Crypto-router ASIC
This project has received funding from the European Union’s Horizon 2020 research and innovation programme within the framework of the NGI-POINTER Project funded under grant agreement No 871528
This project has received funding from the European Union’s Horizon 2020 research and innovation programme within the framework of the NGI-ASSURE Project funded under grant agreement No 957073.
- NLnet page: nlnet 2021 crypto router
- Top-level bugreport: https://bugs.libre-soc.org/show_bug.cgi?id=589
- ASIC/IO Pin specification page: crypto router pinspec
Goal
To build the foundations of a cryptographic extension of the POWER ISA, allowing anyone interested to build upon this effort and make an Cryptorouter FPGA or ASIC for oneself.
Deliverables
See top-level bugreport #589 - all Milestones were achieved 100% successfully as defined, including one additional Milestone added after the initial approval in 2021, for power-modulo arithmetic (the basis of RSA, DH etc).

* PROVIDED MATERIAL:
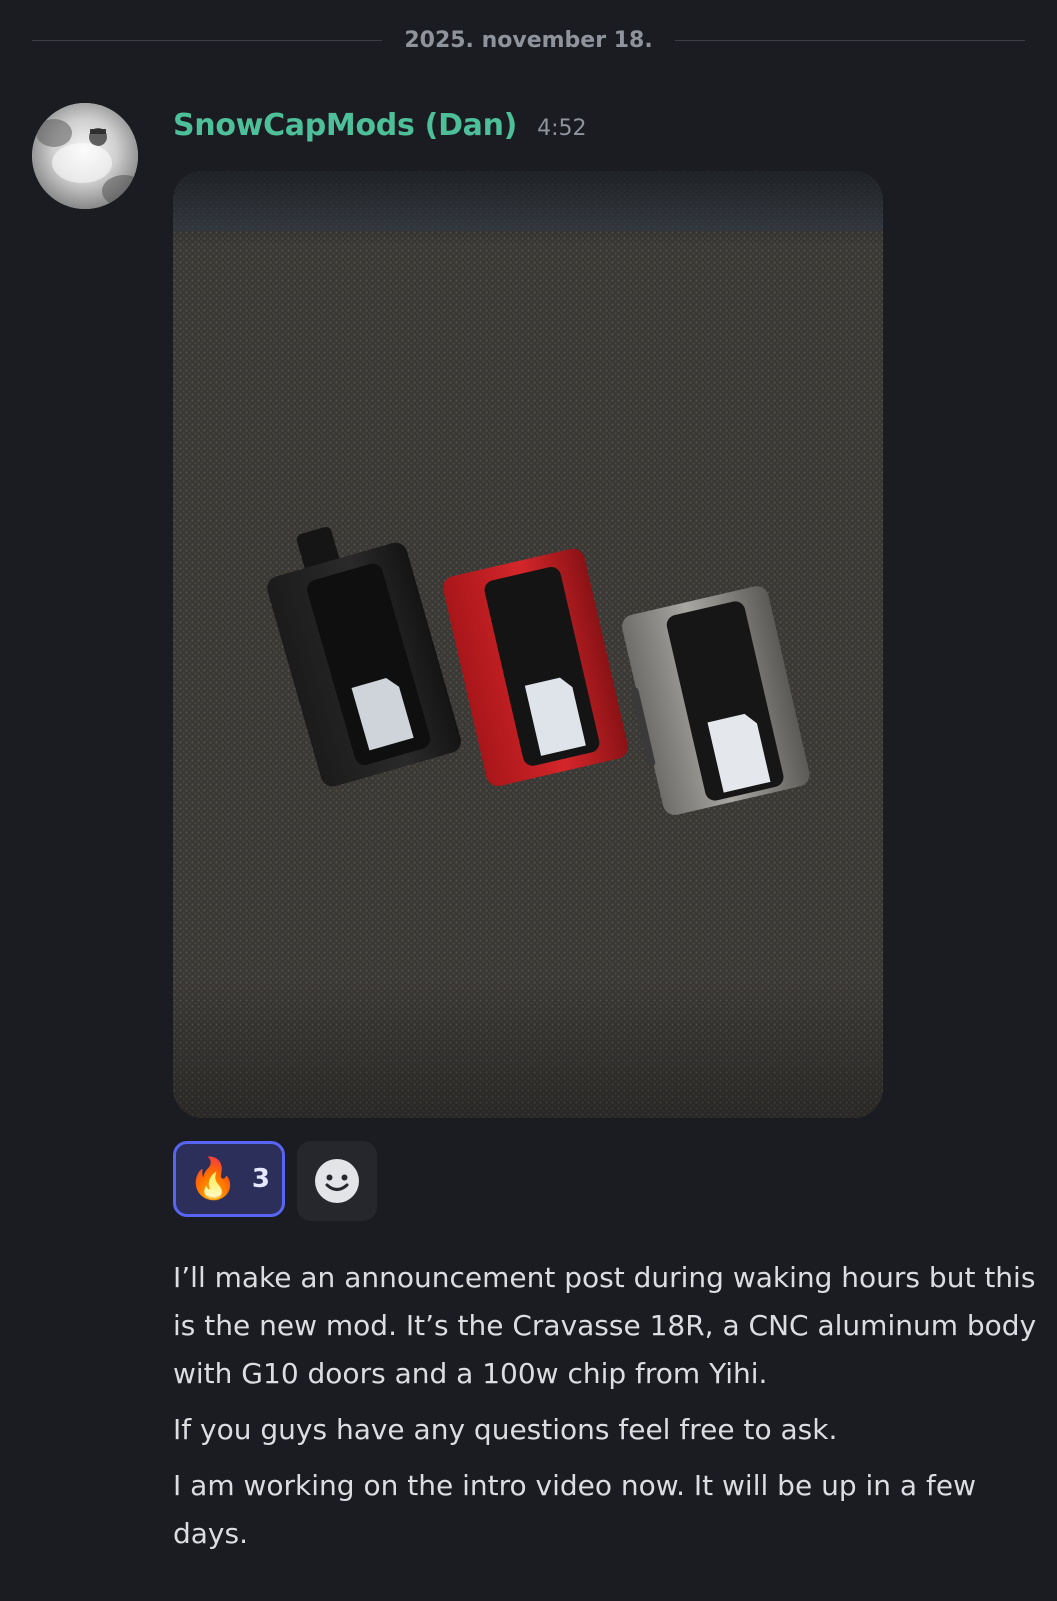 Image resolution: width=1057 pixels, height=1601 pixels. What do you see at coordinates (213, 1179) in the screenshot?
I see `fire-emoji-icon: 🔥` at bounding box center [213, 1179].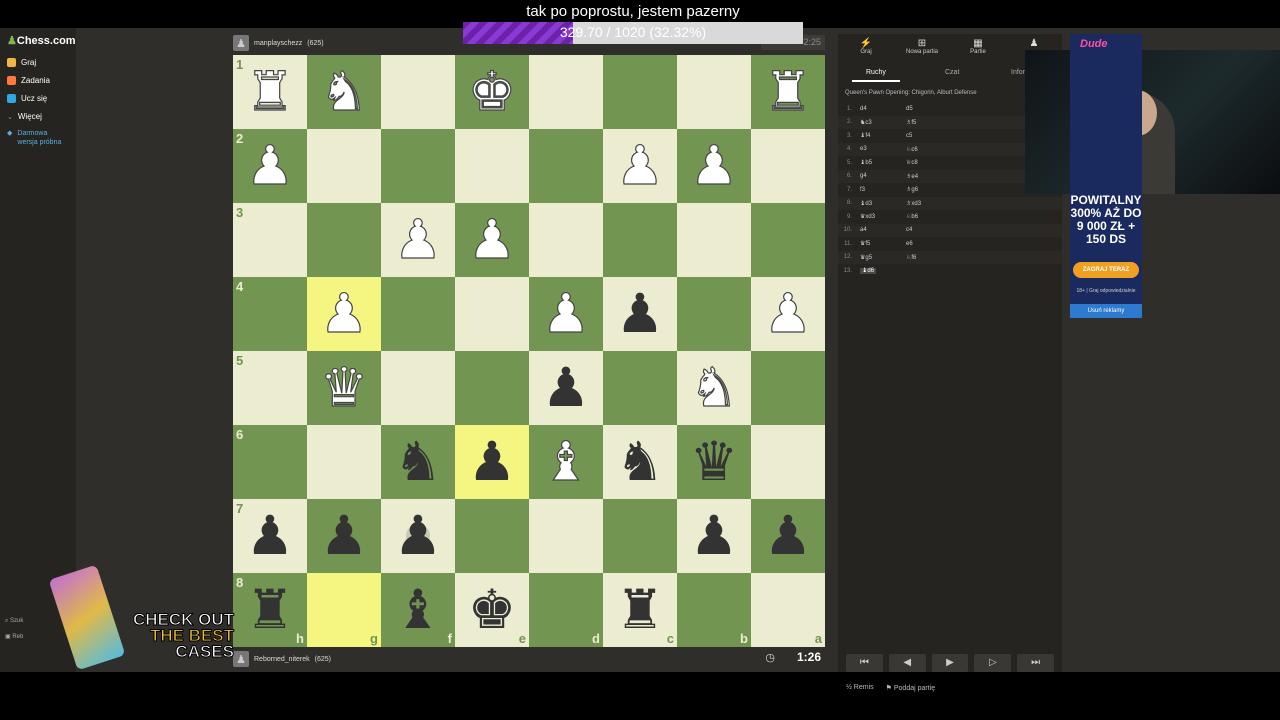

* EXERCISE GOAL: Print the crypto-router ASIC project text in full, word for word.

* RESPONSE:
Crypto-router ASIC
This project has received funding from the European Union’s Horizon 2020 research and innovation programme within the framework of the NGI-POINTER Project funded under grant agreement No 871528
This project has received funding from the European Union’s Horizon 2020 research and innovation programme within the framework of the NGI-ASSURE Project funded under grant agreement No 957073.
- NLnet page: nlnet 2021 crypto router
- Top-level bugreport: https://bugs.libre-soc.org/show_bug.cgi?id=589
- ASIC/IO Pin specification page: crypto router pinspec
Goal
To build the foundations of a cryptographic extension of the POWER ISA, allowing anyone interested to build upon this effort and make an Cryptorouter FPGA or ASIC for oneself.
Deliverables
See top-level bugreport #589 - all Milestones were achieved 100% successfully as defined, including one additional Milestone added after the initial approval in 2021, for power-modulo arithmetic (the basis of RSA, DH etc).